The fgets() function has two problems. The first is that, if the size of the line is longer than that of the passed buffer, the line is truncated. The second is that, if the line read from the file has embedded '\0' characters, then there is no way to know the actual length of the line. I would like to get a replacement for fgets() that dynamically allocates the space for the line read and also provides the size of the line read. I have written the code for dynamically allocating the space. I am unable to figure out how to get the size of the line read. I am a beginner. Thank you so much.
#include <stdio.h>
#include <stdlib.h>
#include <error.h>
#include <errno.h>
char *myfgets(FILE *fptr, int *size);
char *myfgets(FILE *fptr, int *size) {
char *buffer;
char *ret;
buffer = (char *)malloc((*size) * sizeof(char));
if (buffer == NULL)
error(1, 0, "No memory available\n");
ret = fgets(buffer, *size, fptr);
if (ret == NULL)
error(1, 0, "Error in reading the file\n");
return ret;
}
int main(int argc, char *argv[]) {
char *file;
FILE *fptr;
int size;
char *result;
if (argc != 3)
error(1, 0, "Too many or few arguments <File_name>, <Number of bytes to read>\n");
file = argv[1];
size = atoi(argv[2]);
fptr = fopen(file, "r");
if (fptr == NULL)
error(1, 0, "Error in opening the file\n");
result = myfgets(fptr, &size);
printf("The line read is :%s", result);
free(result);
return 0;
}
Use getline(3) to read a complete line of unknown length. It allocates memory as needed to hold it all.

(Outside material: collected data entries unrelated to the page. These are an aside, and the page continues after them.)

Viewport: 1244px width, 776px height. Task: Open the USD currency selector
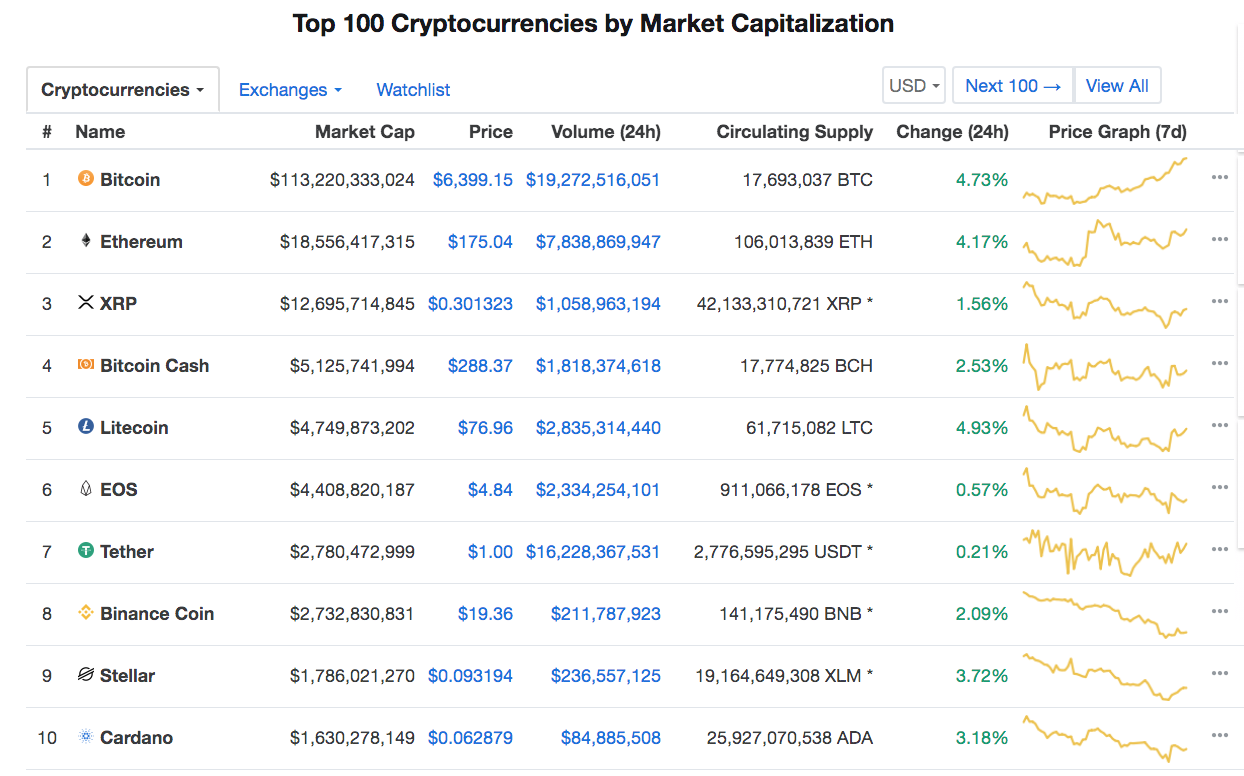point(915,86)
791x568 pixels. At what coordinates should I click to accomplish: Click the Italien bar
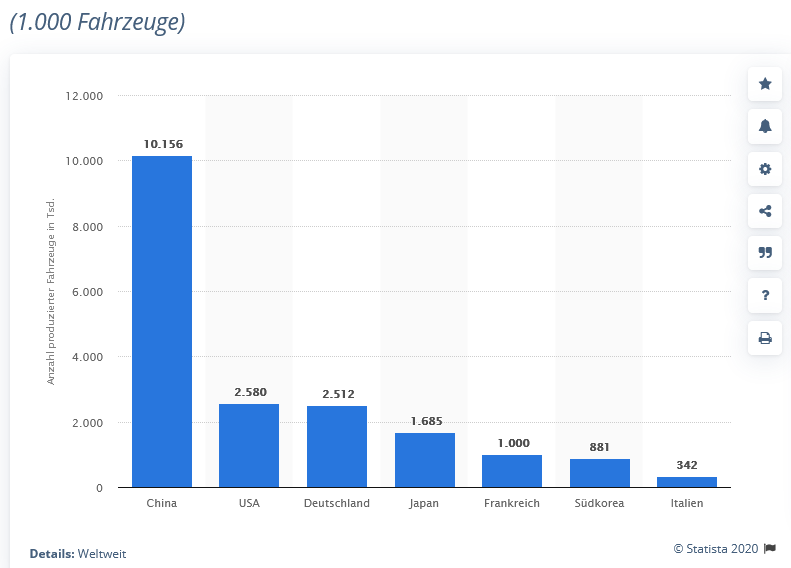[x=687, y=482]
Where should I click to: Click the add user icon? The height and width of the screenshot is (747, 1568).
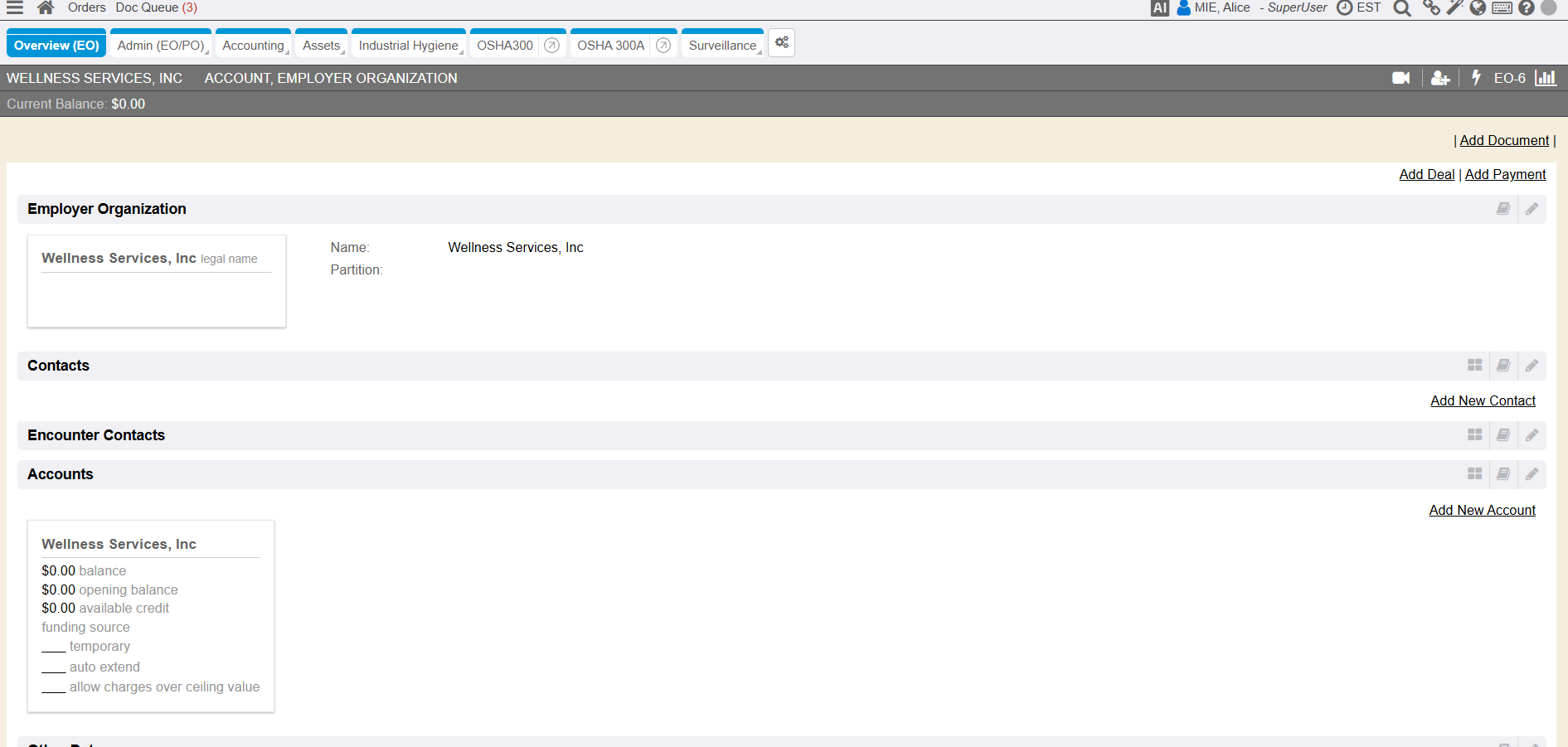click(1440, 78)
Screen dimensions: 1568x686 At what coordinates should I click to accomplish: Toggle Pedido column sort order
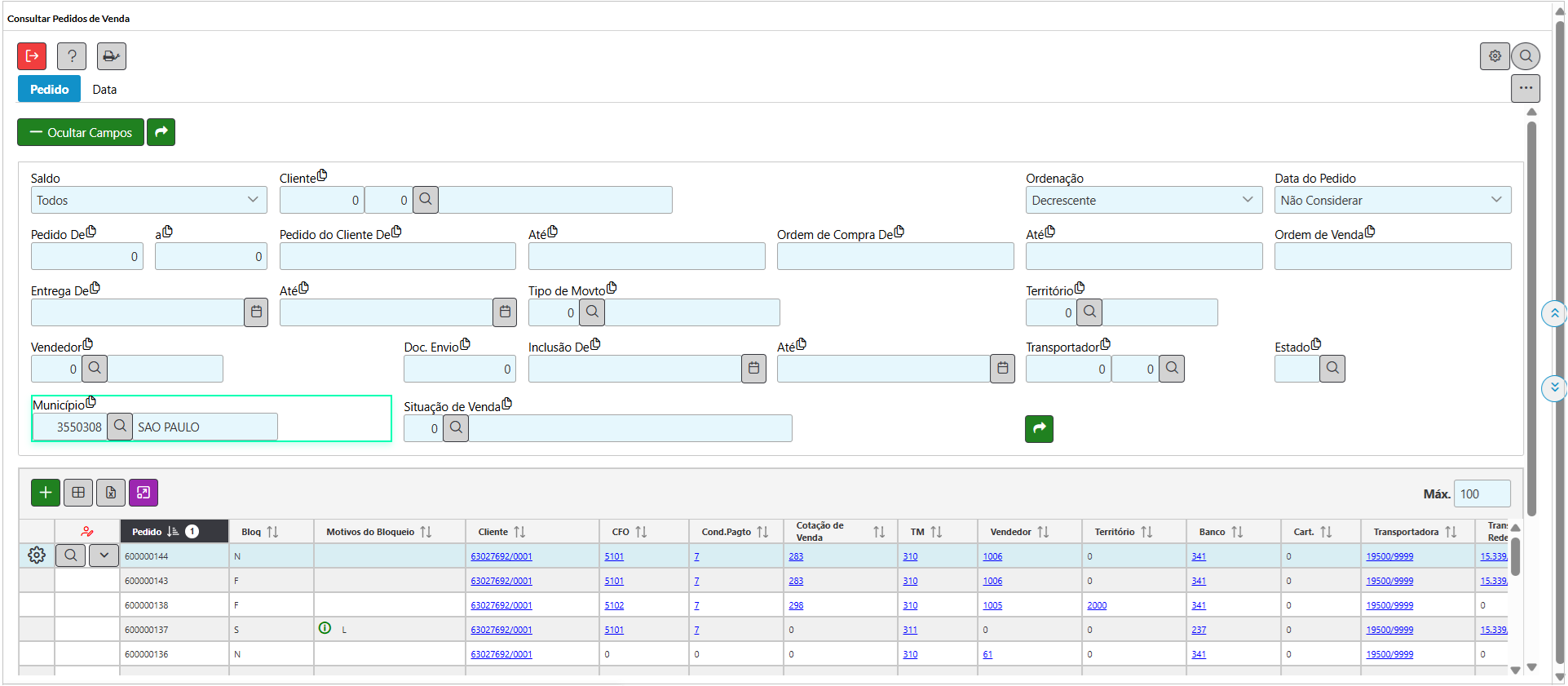[x=173, y=532]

The function can deal with 0 bytes in the line being read too. From the linked man page (emphasis added):
On success, getline() and getdelim() return the number of characters read, including the delimiter character, but not including the terminating null byte ('\0'). This value can be used to handle embedded null bytes in the line read.

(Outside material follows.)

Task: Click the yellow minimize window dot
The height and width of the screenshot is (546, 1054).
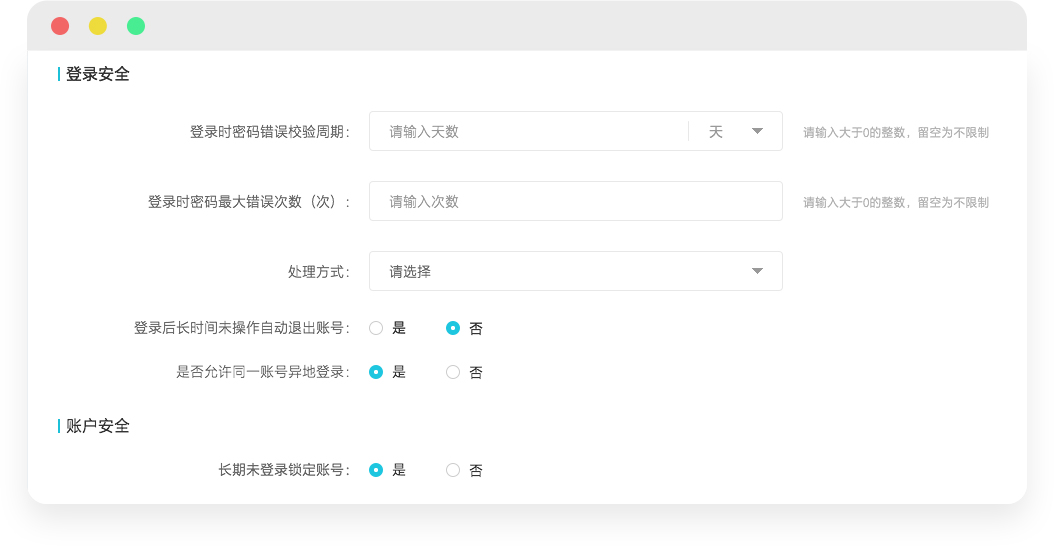Action: (98, 26)

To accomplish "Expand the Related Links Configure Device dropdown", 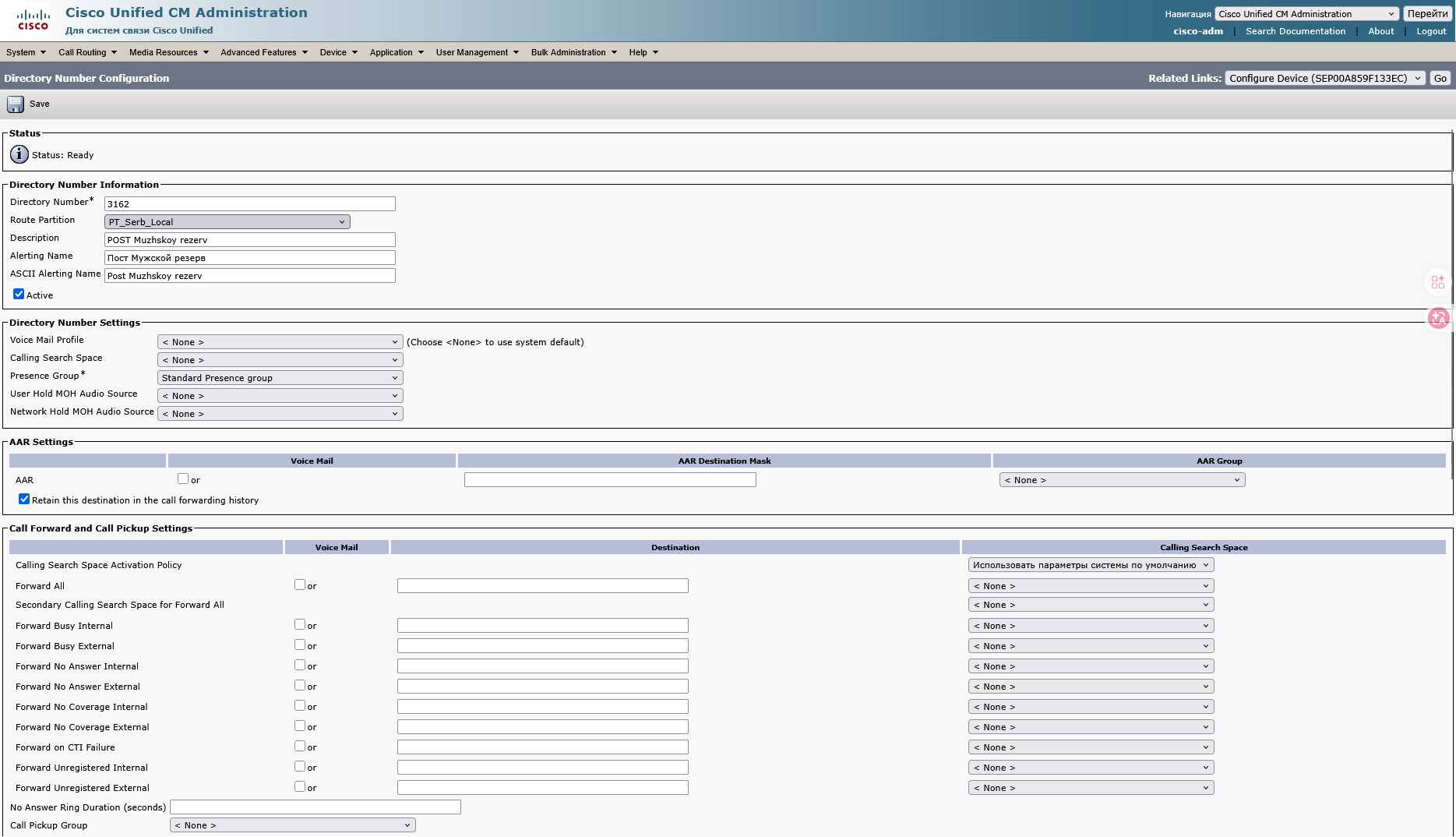I will click(x=1324, y=78).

So you just have to save its return value instead of using strlen().
You have correctly identified 2 issues in fgets(), but your proposed alternative does not address either of them as you still call fgets().
You should write a loop, calling getc() repeatedly until you get EOF or '\n' and you would store the bytes read into an allocated array, reallocating as needed.

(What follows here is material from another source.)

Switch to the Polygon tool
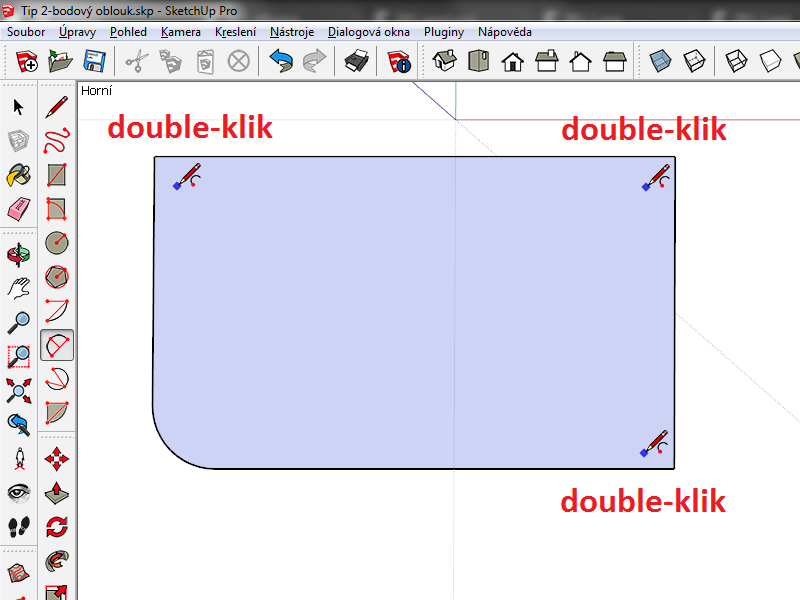800x600 pixels. pos(57,277)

Here is a simplistic version:
// Read a full line from `fptr`
// - return `NULL` at end of file or upon read error like `fgets()`.
// - otherwise return a pointer to an allocated array containing the
// characters read, up to and including the newline and a null terminator.
// - store the number of bytes read into *plength.
// - the buffer is null terminated, and it may contain embedded null bytes
// if such bytes were read from the file
char *myfgets(FILE *fptr, size_t *plength) {
size_t length = 0;
char *buffer = NULL, *newp;
int c;
for (;;) {
if (c = getc()) == EOF) {
if (!feof(fptr)) {
/* read error: discard data read so far and return NULL */
free(buffer);
buffer = NULL;
length = 0;
}
break;
}
if ((newp = realloc(buffer, length + 2)) == NULL) {
free(buffer);
error(1, 0, "Out of memory for realloc\n");
return NULL;
}
buffer = newp;
buffer[length] = c;
length++;
if (c == '\n')
break;
}
if (length != 0) {
buffer[length] = '\0';
}
*plength = length;
return buffer;
}
Various approaches for a "fixed" fgets():
1) Use the non-C library standard getline() as suggested by #Shawn. Commonly available in *nix and source code easy enough to find. It unfortunately obliges a new type: ssize_t.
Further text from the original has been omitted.